Por que as empresas quebram?

Tenho observado com a experiência que tenho em grandes empresas que gerenciei pelo Brasil, nas Consultorias que faço e, juntamente com a experiência do atendimento clínico através da Psicanálise, que um dos gargalos mais perigosos nesse tema reside no entendimento e na elaboração do planejamento (seja ele no âmbito pessoal ou empresarial) e, se estratificarmos um pouco mais a análise, percebemos que o ponto crítico é que muitos planejamentos são feitos com base nas consequências e não nos sintomas e causas, o que tem trazido muitos prejuízos corporativos, em todos os setores e abordagens, além dos conflitos internos, no âmbito pessoal. Técnicas para isso existem, e não há dificuldade para o entendimento e a aplicação, porém, convido meu leitor a refletir hoje sobre a base estrutural que inicia e dá sustentação vitoriosa a tudo isso.

“Você sabe que encontrou a felicidade quando vive um momento que não quer que acabe”. (Filósofo Clóvis de Barros Filho). Mas o que isso tem a ver com o tema desta semana? Com base nessa frase inspiradora, convido empresários e funcionários a se perguntarem: “É assim que me sinto na Empresa que trabalho?” Se a resposta for qualquer coisa diferente de sim, o diagnóstico é desanimador a curto, médio e longo prazos, para todos. Vamos refletir?

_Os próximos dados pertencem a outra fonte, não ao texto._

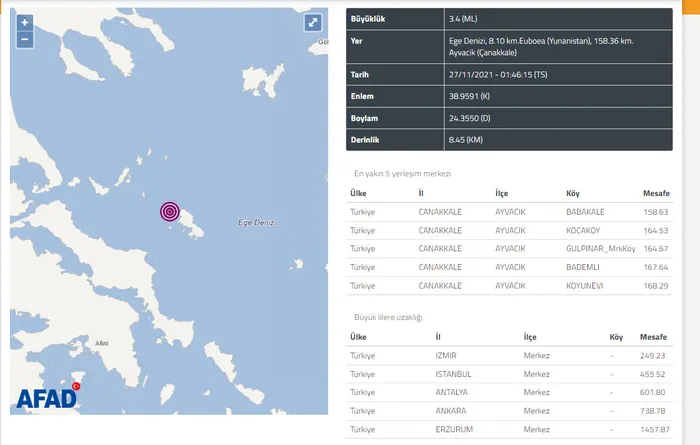Click the Köy header in nearest settlements table
The height and width of the screenshot is (445, 700).
(574, 193)
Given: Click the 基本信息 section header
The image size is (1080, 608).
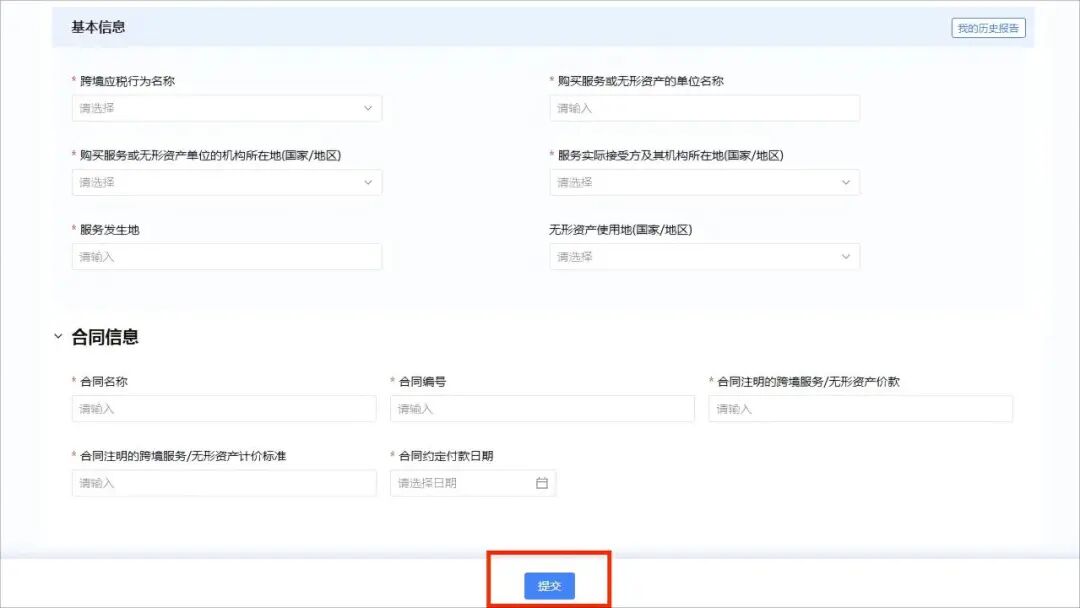Looking at the screenshot, I should click(x=98, y=27).
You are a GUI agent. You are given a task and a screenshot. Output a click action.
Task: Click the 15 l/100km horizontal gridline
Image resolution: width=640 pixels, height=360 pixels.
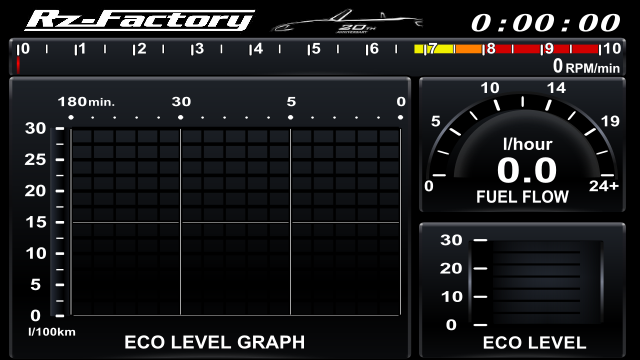point(236,222)
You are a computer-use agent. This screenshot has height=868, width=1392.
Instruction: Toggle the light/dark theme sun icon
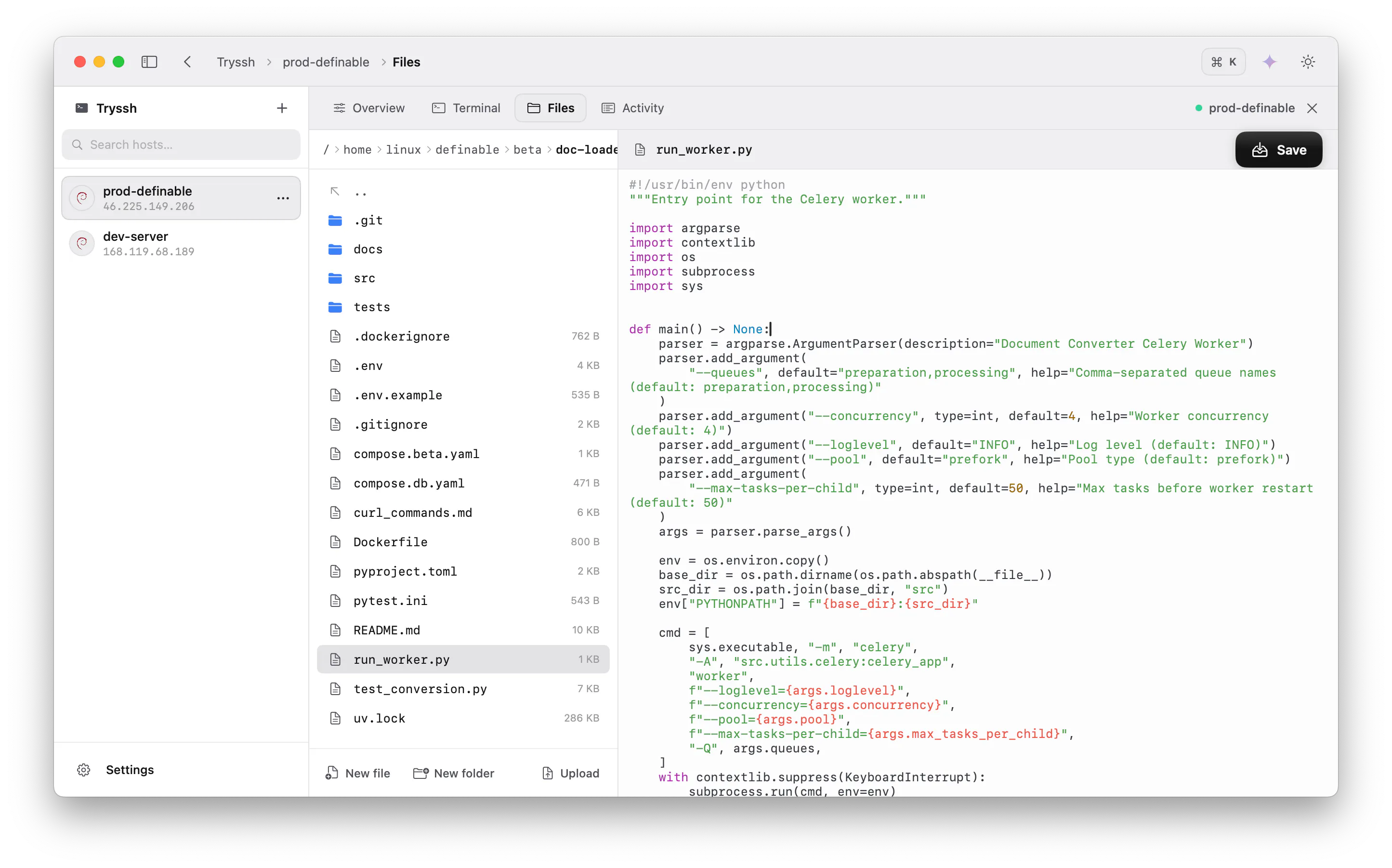(1308, 62)
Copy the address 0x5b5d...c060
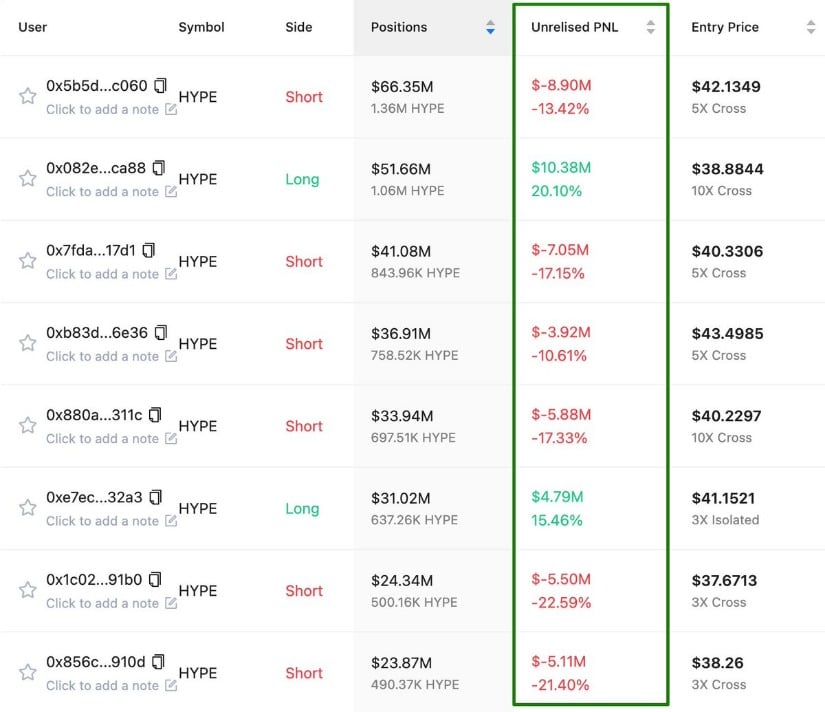 pos(159,86)
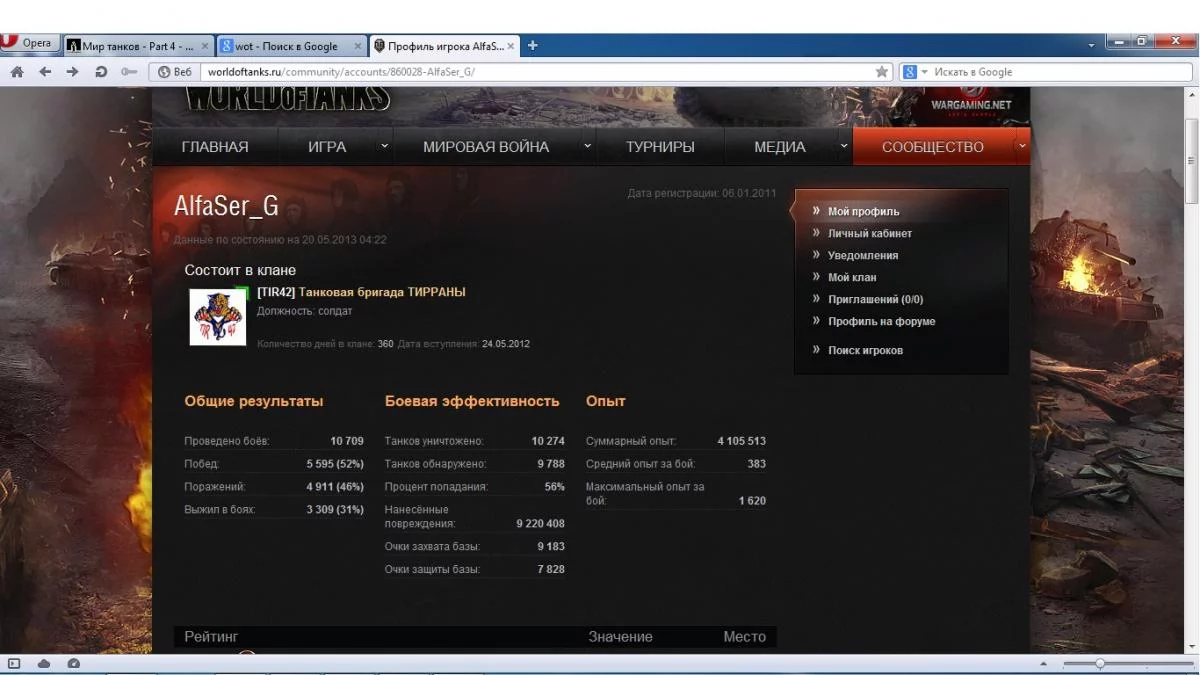1200x675 pixels.
Task: Open the Opera menu button
Action: pos(28,44)

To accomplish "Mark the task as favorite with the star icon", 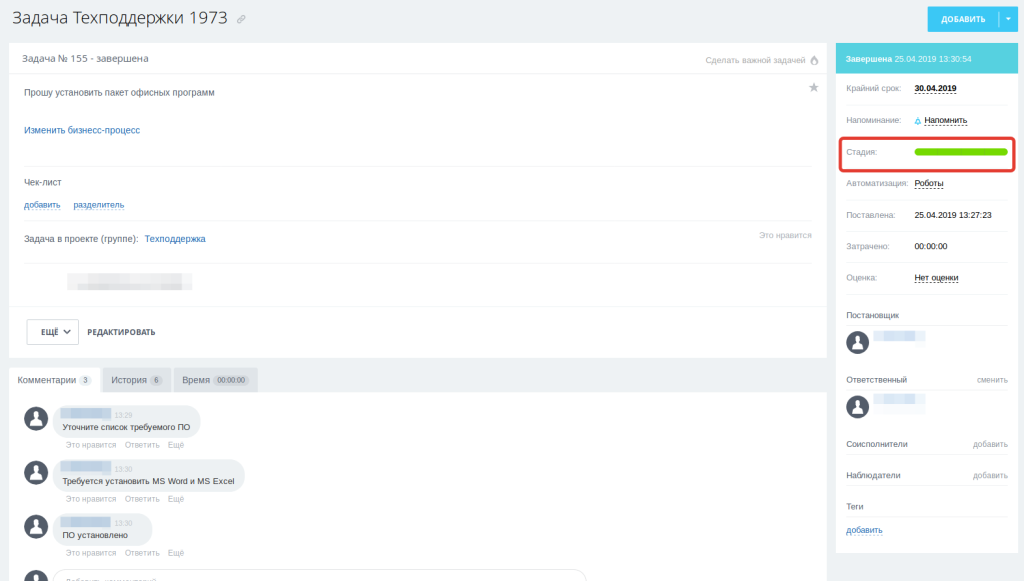I will (x=813, y=87).
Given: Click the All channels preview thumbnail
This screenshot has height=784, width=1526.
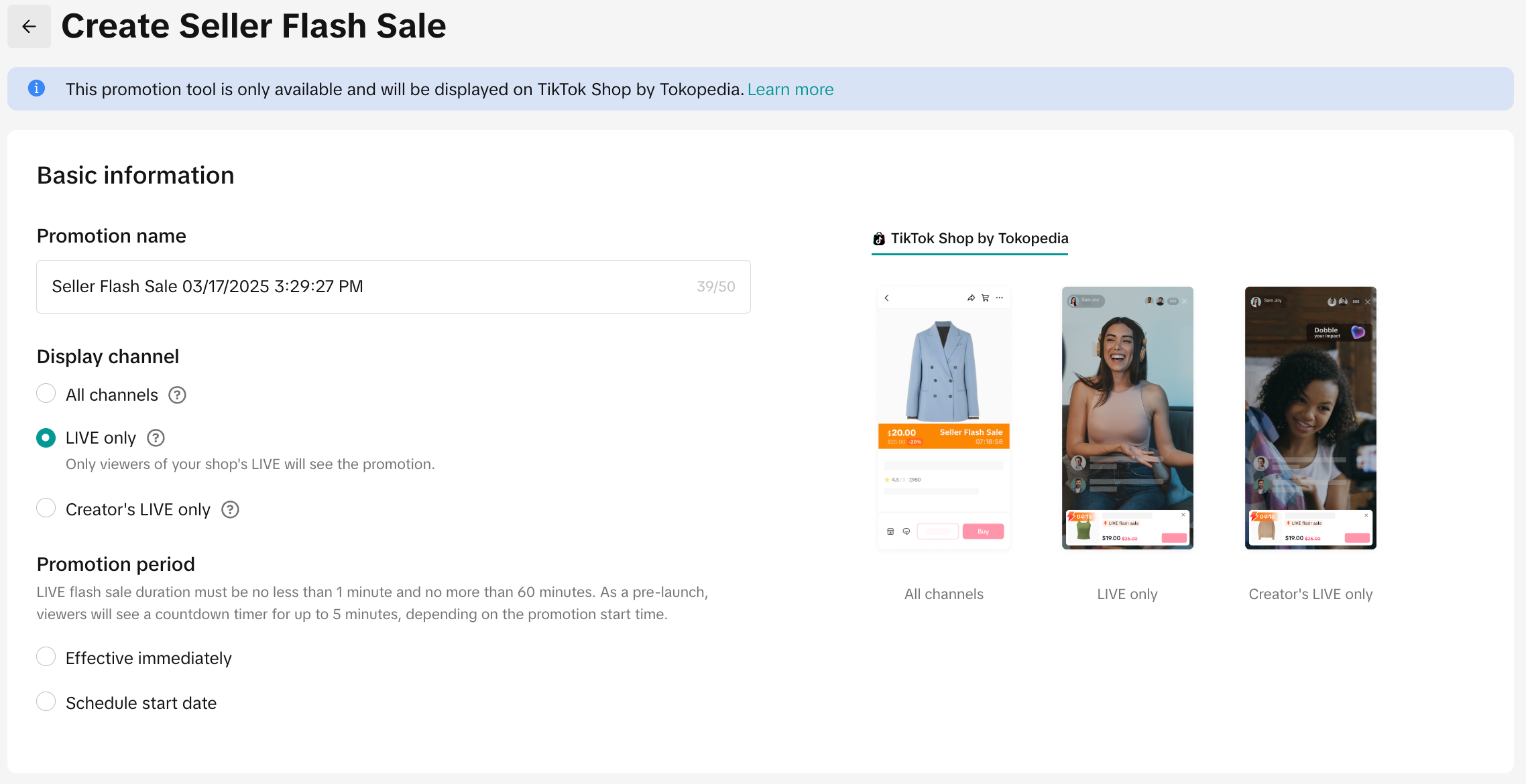Looking at the screenshot, I should pyautogui.click(x=943, y=418).
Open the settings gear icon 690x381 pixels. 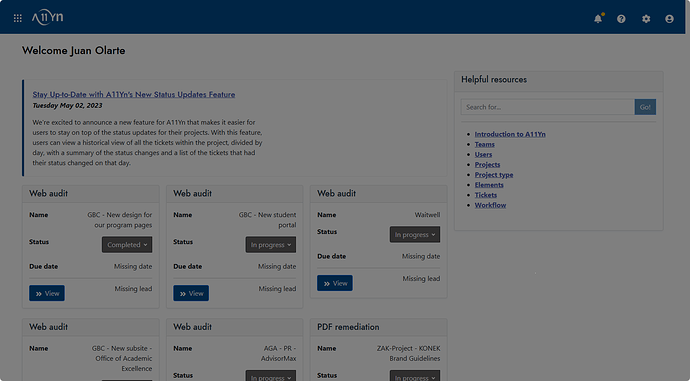point(646,19)
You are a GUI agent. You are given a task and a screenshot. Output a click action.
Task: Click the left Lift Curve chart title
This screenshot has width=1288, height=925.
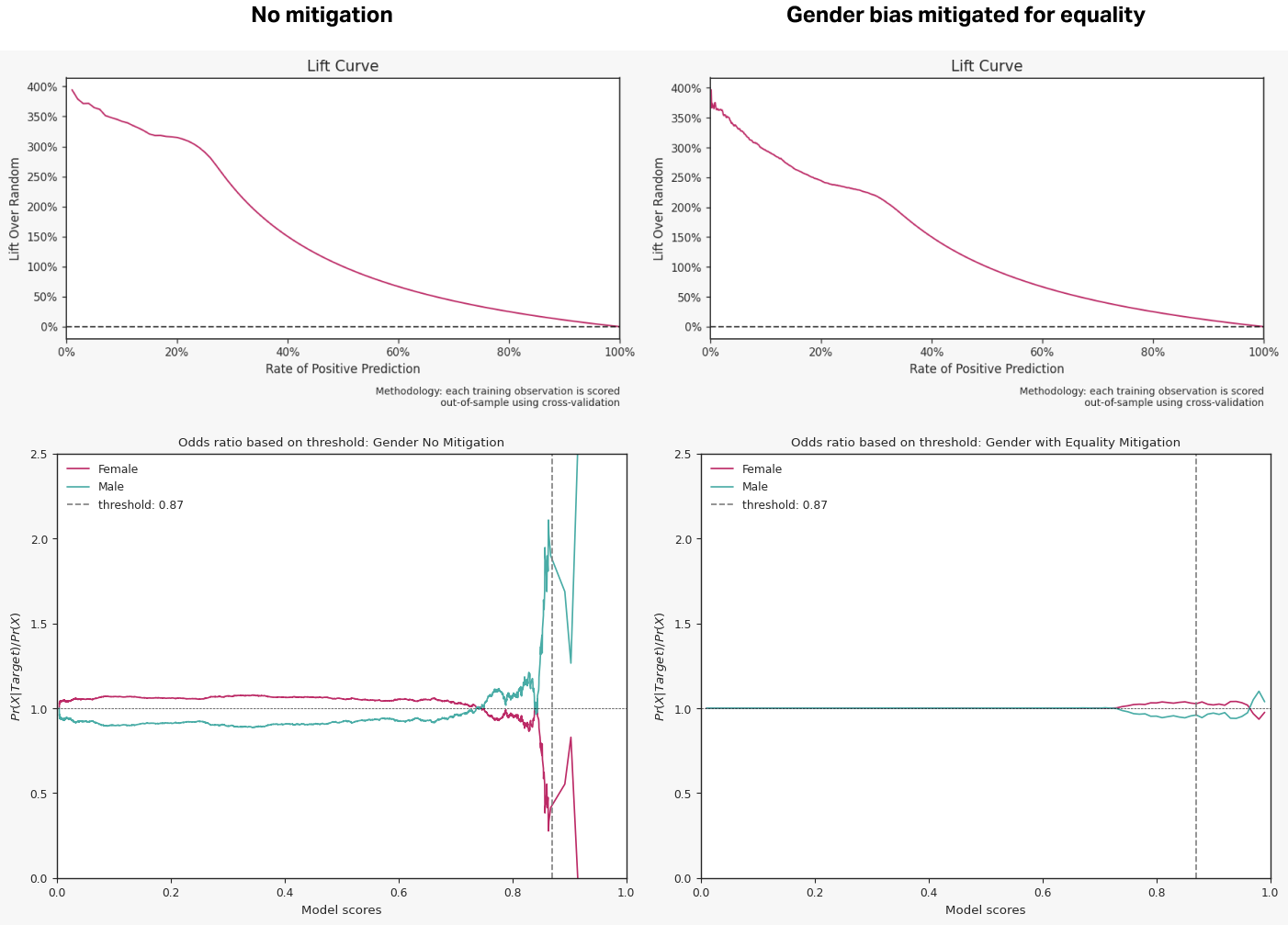click(x=343, y=66)
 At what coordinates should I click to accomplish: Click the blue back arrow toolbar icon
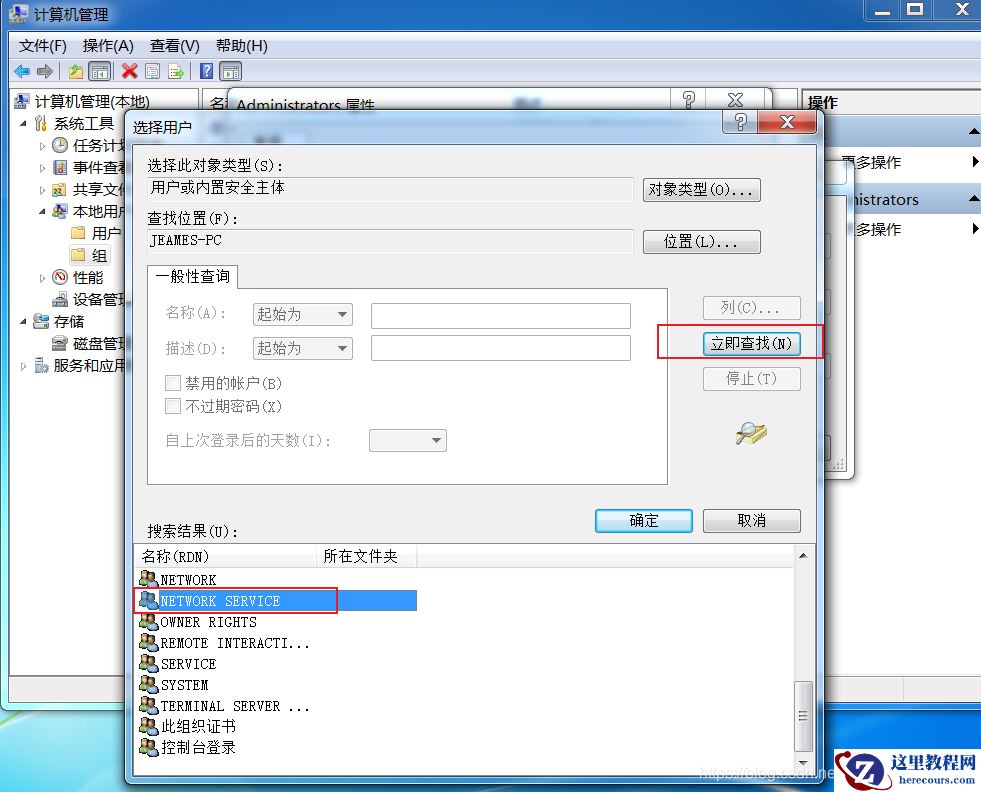22,71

Fazer o que se ama é o princípio fundamental para qualquer outra coisa dar certo. Se você não está fazendo o que ama, ou se nem sabe o que quer para sua vida, esqueça qualquer possibilidade de dar potência máxima no que faz, portanto (e por lógica), a chance de sucesso diminui a cada tentativa, pois a frustração interna estará no comando. Líderes de sucesso se debruçam sobre isso… Empresas de sucesso valorizam isso…

E uma das consequências das falhas nesse planejamento (por exemplo) são empresas que proporcionam treinamentos a seus colaboradores, em vários temas, mas num verdadeiro ciclo de desperdício de tempo, energia e dinheiro, pois há uma grande diferença entre eficiência e eficácia, entre o que se precisa realmente e o que está se fazendo, por vários motivos. Além de tantos outros exemplos…

Gradativamente, a inteligência está revelando a importância do QE (coeficiente de inteligência emocional) e o raciocínio é bem simples e objetivo: 80% do sucesso das Empresas e das Pessoas está ligado à Inteligência Emocional, conforme cita Daniel Goleman, considerado mundialmente o “pai” da Inteligência Emocional.

Isto explica a existência de tantos chefes e de tão poucos líderes.
Isto explica tantos treinamentos técnicos sobre funções e atividades, porém sem retorno ou melhoria nos resultados.
Isto explica demissões de colaboradores altamente técnicos (QI), tantos processos judiciais dolorosos, péssimos climas organizacionais, doenças emocionais causadas pelo trabalho, falta de resultados e crescimento. Prejuízo emocional e financeiro.

Se sua Empresa não tem atingido os resultados esperados ou se os colaboradores não estão com potência máxima no que fazem, saiba que um dos pilares mais poderosos para a transformação desse cenário está diretamente ligado ao nível do Gerenciamento Emocional existente em todos os setores da Organização.

Entenda melhor como isso realmente funciona, saia do círculo vicioso da derrota, resolva os problemas de forma inteligente e eficaz, agindo diretamente na raiz deles e comece, então, a ver sua Empresa e sua vida trilhar o caminho do crescimento e do sucesso; e o mais importante: num ambiente de alegria, prazer e prosperidade.